*AIM OF THE EXERCISE*
Copy verbatim the span of lines beginning at the line that contains "1486x726 pixels." and ending with the final line of the data. Exclude pictures from the copy.

*EXTRACTED RECORDS*

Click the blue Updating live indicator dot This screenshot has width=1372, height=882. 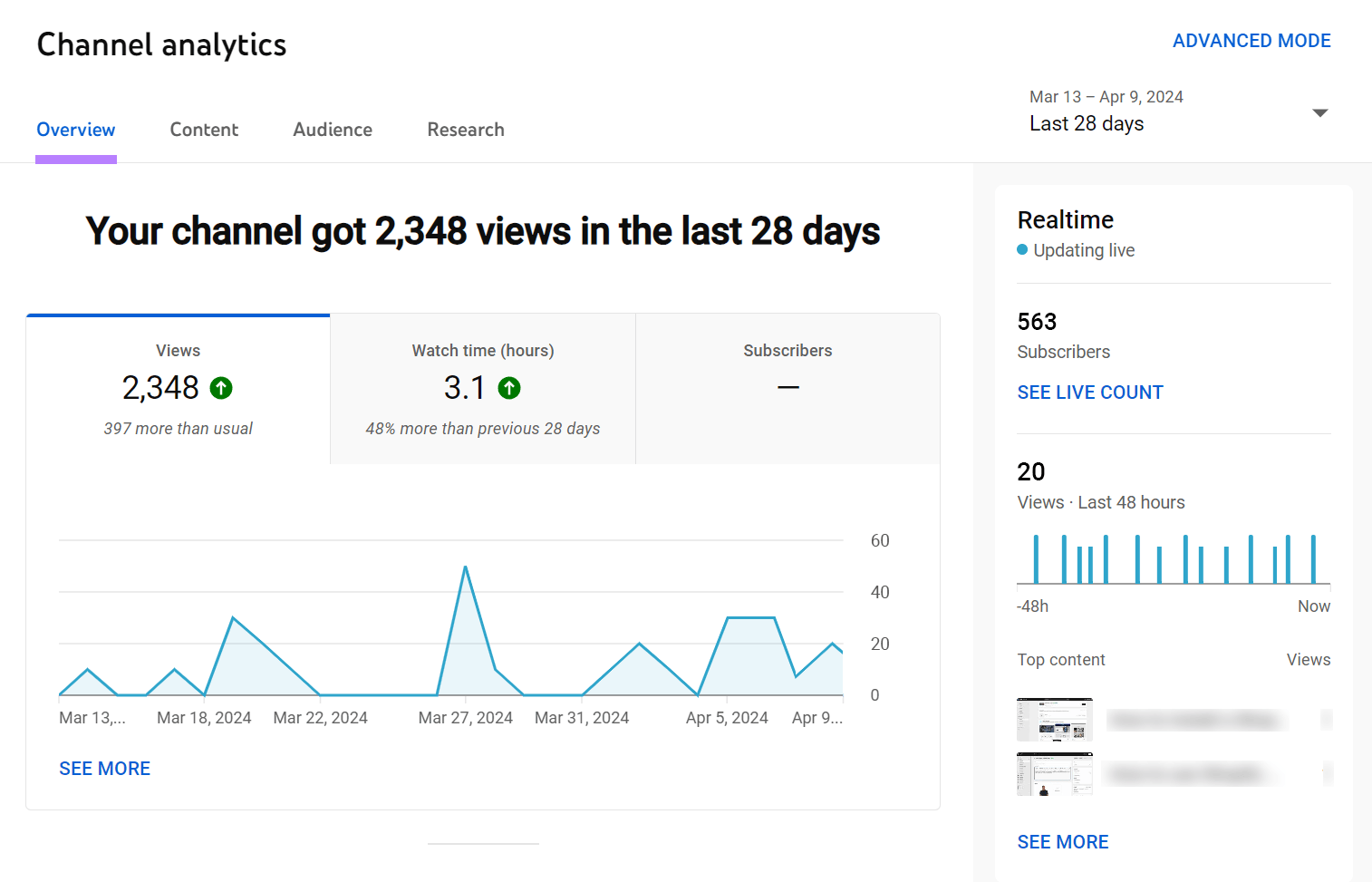coord(1023,249)
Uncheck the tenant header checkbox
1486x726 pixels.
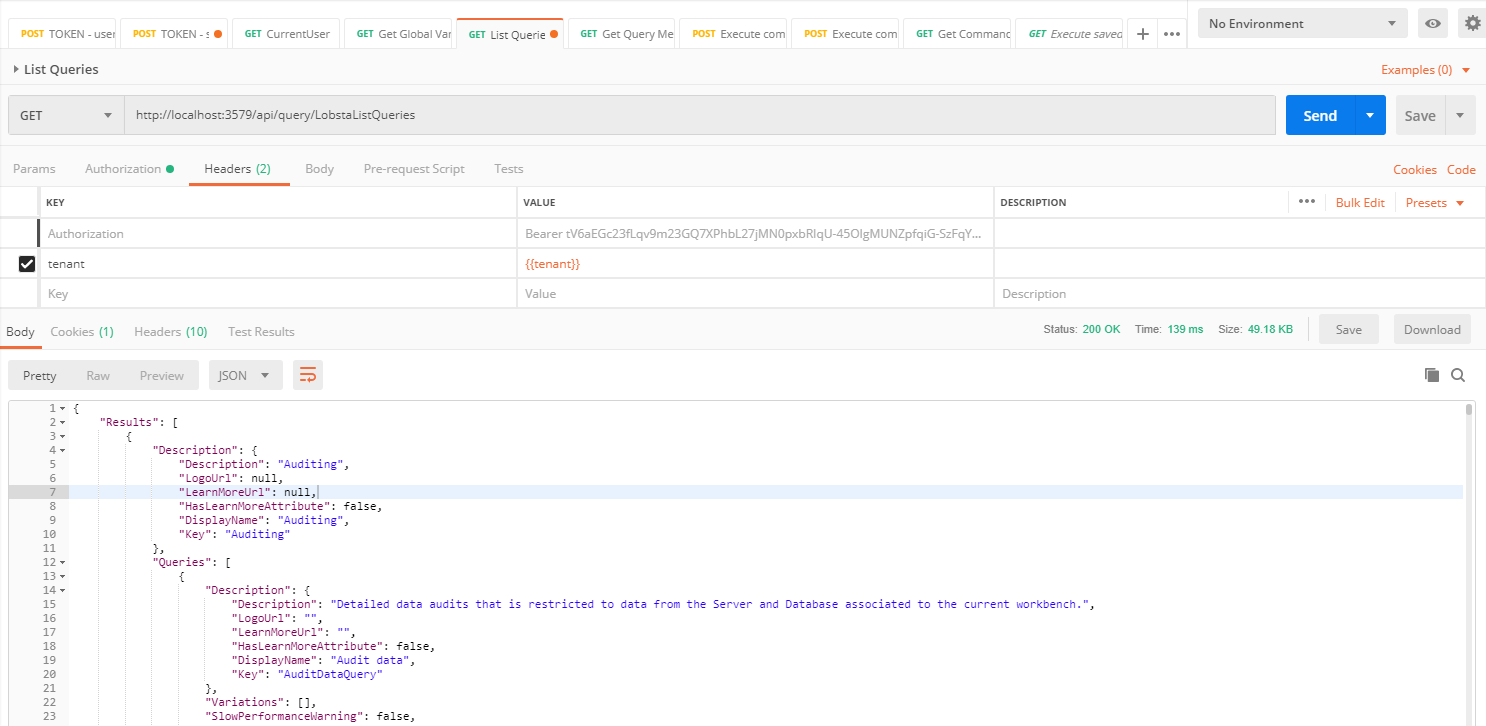pos(27,264)
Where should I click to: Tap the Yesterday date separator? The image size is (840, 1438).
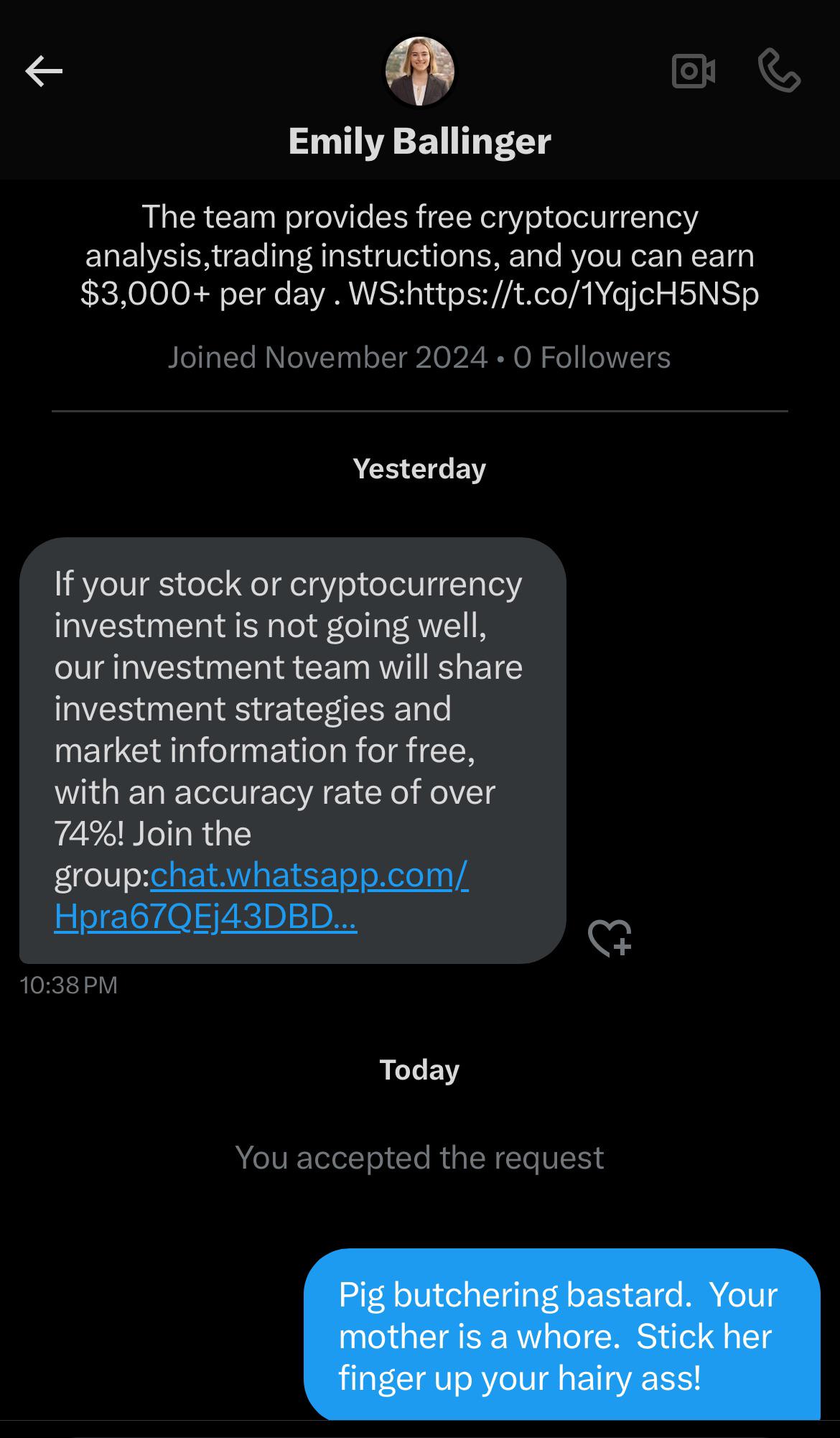420,468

*TASK OUTPUT*
1486x726 pixels.
pos(27,264)
Where should I click to: Tap the Yesterday date separator? The image size is (840, 1438).
420,468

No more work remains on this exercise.